Transcribe all of the following material character for character, keeping every line as it stands.
--- Data for this exercise ---
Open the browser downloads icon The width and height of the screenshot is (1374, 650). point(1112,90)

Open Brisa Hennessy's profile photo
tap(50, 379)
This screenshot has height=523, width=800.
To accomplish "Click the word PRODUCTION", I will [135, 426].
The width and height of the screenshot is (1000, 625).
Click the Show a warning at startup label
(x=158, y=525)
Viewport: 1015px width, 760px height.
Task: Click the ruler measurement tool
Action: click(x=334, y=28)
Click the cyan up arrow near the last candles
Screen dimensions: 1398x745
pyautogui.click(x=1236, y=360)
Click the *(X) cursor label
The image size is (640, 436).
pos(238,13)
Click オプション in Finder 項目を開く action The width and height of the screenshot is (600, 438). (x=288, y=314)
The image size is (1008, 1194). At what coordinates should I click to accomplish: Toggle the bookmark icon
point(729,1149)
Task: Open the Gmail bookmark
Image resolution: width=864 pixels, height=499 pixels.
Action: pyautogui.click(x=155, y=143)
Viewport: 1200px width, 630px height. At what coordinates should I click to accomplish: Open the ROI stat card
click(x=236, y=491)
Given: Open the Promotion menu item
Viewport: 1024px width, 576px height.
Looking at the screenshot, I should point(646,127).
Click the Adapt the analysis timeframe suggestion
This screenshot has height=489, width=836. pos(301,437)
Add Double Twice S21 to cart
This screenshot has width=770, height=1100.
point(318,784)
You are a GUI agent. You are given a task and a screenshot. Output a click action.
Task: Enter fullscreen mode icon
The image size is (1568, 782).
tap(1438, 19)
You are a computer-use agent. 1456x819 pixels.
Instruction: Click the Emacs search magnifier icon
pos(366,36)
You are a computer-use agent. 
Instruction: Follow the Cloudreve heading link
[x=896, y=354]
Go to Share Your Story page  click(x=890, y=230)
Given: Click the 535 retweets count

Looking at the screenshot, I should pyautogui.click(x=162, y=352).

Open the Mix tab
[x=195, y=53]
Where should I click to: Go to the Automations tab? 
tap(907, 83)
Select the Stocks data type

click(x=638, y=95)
---
* _Expected answer_
Open the browser downloads icon The width and height of the screenshot is (1374, 650). point(1112,90)

Open Brisa Hennessy's profile photo
tap(50, 379)
This screenshot has height=523, width=800.
To accomplish "Click the word PRODUCTION", I will [135, 426].
The width and height of the screenshot is (1000, 625).
Click the Show a warning at startup label
(x=158, y=525)
Viewport: 1015px width, 760px height.
Task: Click the ruler measurement tool
Action: click(x=334, y=28)
Click the cyan up arrow near the last candles
Screen dimensions: 1398x745
pyautogui.click(x=1236, y=360)
Click the *(X) cursor label
The image size is (640, 436).
pos(238,13)
Click オプション in Finder 項目を開く action The width and height of the screenshot is (600, 438). (x=288, y=314)
The image size is (1008, 1194). At what coordinates should I click to accomplish: Toggle the bookmark icon
point(729,1149)
Task: Open the Gmail bookmark
Image resolution: width=864 pixels, height=499 pixels.
Action: pyautogui.click(x=155, y=143)
Viewport: 1200px width, 630px height. At what coordinates should I click to accomplish: Open the ROI stat card
click(x=236, y=491)
Given: Open the Promotion menu item
Viewport: 1024px width, 576px height.
Looking at the screenshot, I should point(646,127).
Click the Adapt the analysis timeframe suggestion
This screenshot has height=489, width=836. pos(301,437)
Add Double Twice S21 to cart
This screenshot has width=770, height=1100.
point(318,784)
You are a GUI agent. You are given a task and a screenshot. Output a click action.
Task: Enter fullscreen mode icon
The image size is (1568, 782).
tap(1438, 19)
You are a computer-use agent. 1456x819 pixels.
Instruction: Click the Emacs search magnifier icon
pos(366,36)
You are a computer-use agent. 
Instruction: Follow the Cloudreve heading link
[x=896, y=354]
Go to Share Your Story page  click(x=890, y=230)
Given: Click the 535 retweets count

Looking at the screenshot, I should pyautogui.click(x=162, y=352).

Open the Mix tab
[x=195, y=53]
Where should I click to: Go to the Automations tab? 
tap(907, 83)
Select the Stocks data type

click(x=638, y=95)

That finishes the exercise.